Staff turnover at Bangor Nursing & Rehabilitation Center is high. At 84%, the facility is 38 percentage points above the Maine average of 46%. Registered Nurse turnover is particularly concerning at 85%. RNs handle complex medical decisions and coordinate care — frequent RN changes can directly impact care quality. High turnover means new staff may not know residents' individual needs, medications, or preferences. It can also be disorienting for residents, especially those with dementia who rely on familiar faces. Families should ask: What is causing the turnover? What retention programs are in place? How do you ensure care continuity during staff transitions?

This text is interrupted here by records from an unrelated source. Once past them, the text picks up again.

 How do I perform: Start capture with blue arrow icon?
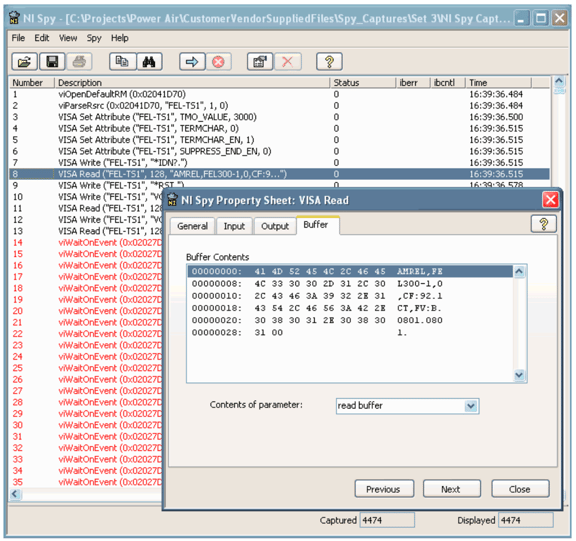point(192,62)
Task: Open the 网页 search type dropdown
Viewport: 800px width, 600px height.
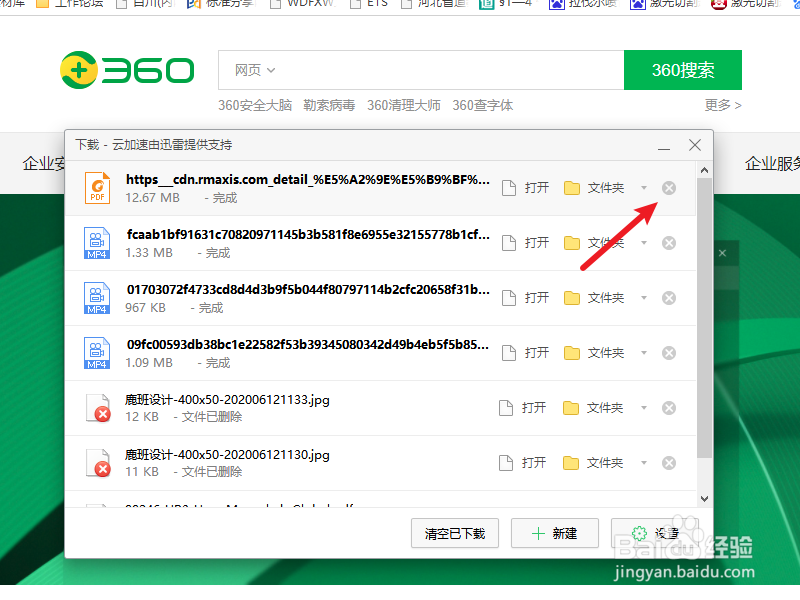Action: 253,70
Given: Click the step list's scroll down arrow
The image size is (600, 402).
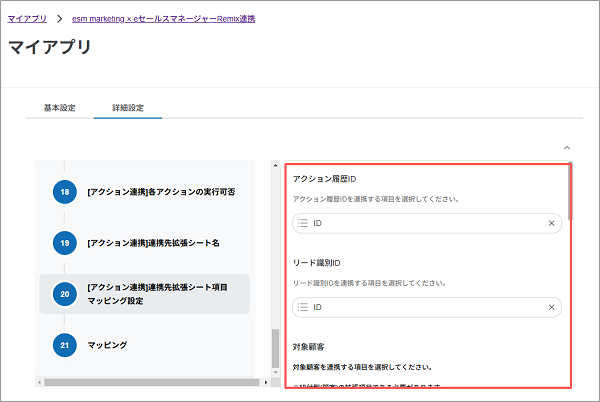Looking at the screenshot, I should pyautogui.click(x=277, y=372).
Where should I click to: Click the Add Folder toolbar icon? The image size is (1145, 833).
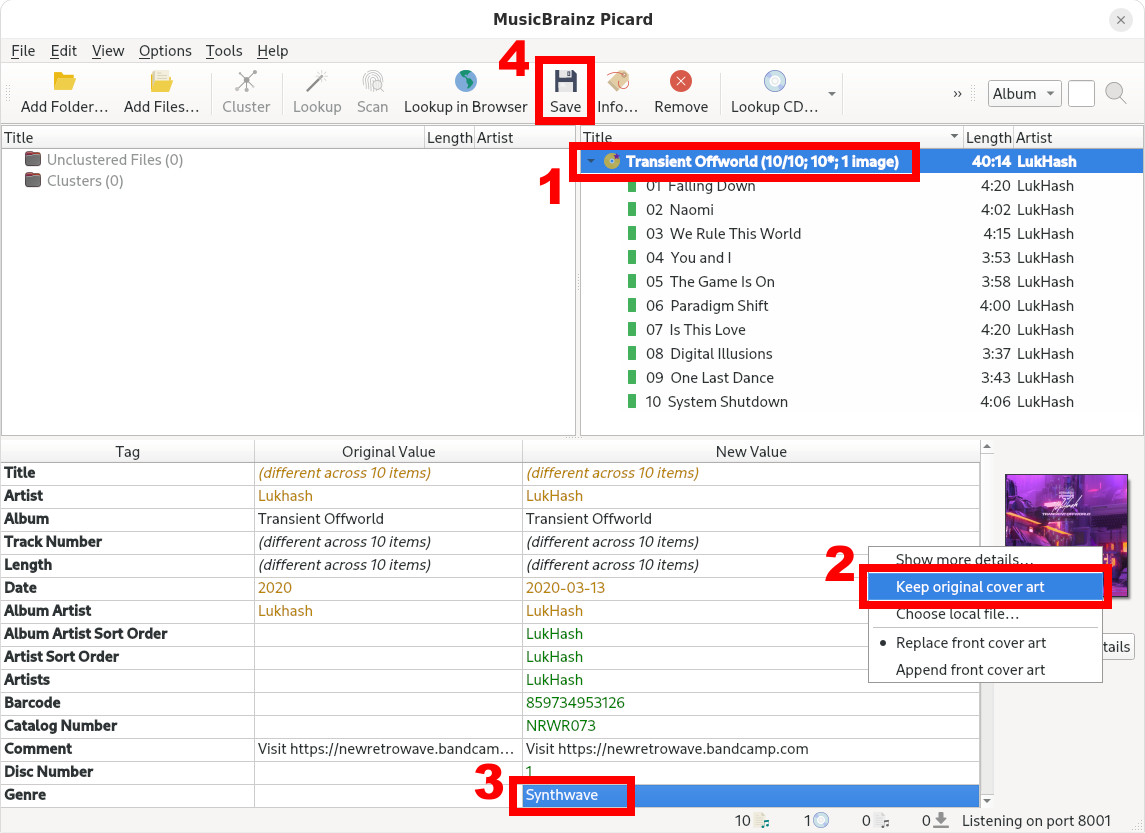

Was Bangor Nursing & Rehabilitation Center Ever Fined?

Bangor Nursing & Rehabilitation Center has been fined $12,831 across 1 penalty action. This is below the Maine average of $33,207. While any fine indicates a compliance issue, fines under $50,000 are relatively common and typically reflect isolated problems that were subsequently corrected. Families should ask what specific issues led to these fines and confirm they've been resolved.

Is Bangor Nursing & Rehabilitation Center on Any Federal Watch List?

Bangor Nursing & Rehabilitation Center is not on any federal watch list. The most significant is the Special Focus Facility (SFF) program, which identifies the bottom 1% of nursing homes nationally based on persistent, serious quality problems. Not being on this list means the facility has avoided the pattern of deficiencies that triggers enhanced federal oversight. This is a positive indicator, though families should still review the facility's inspection history directly.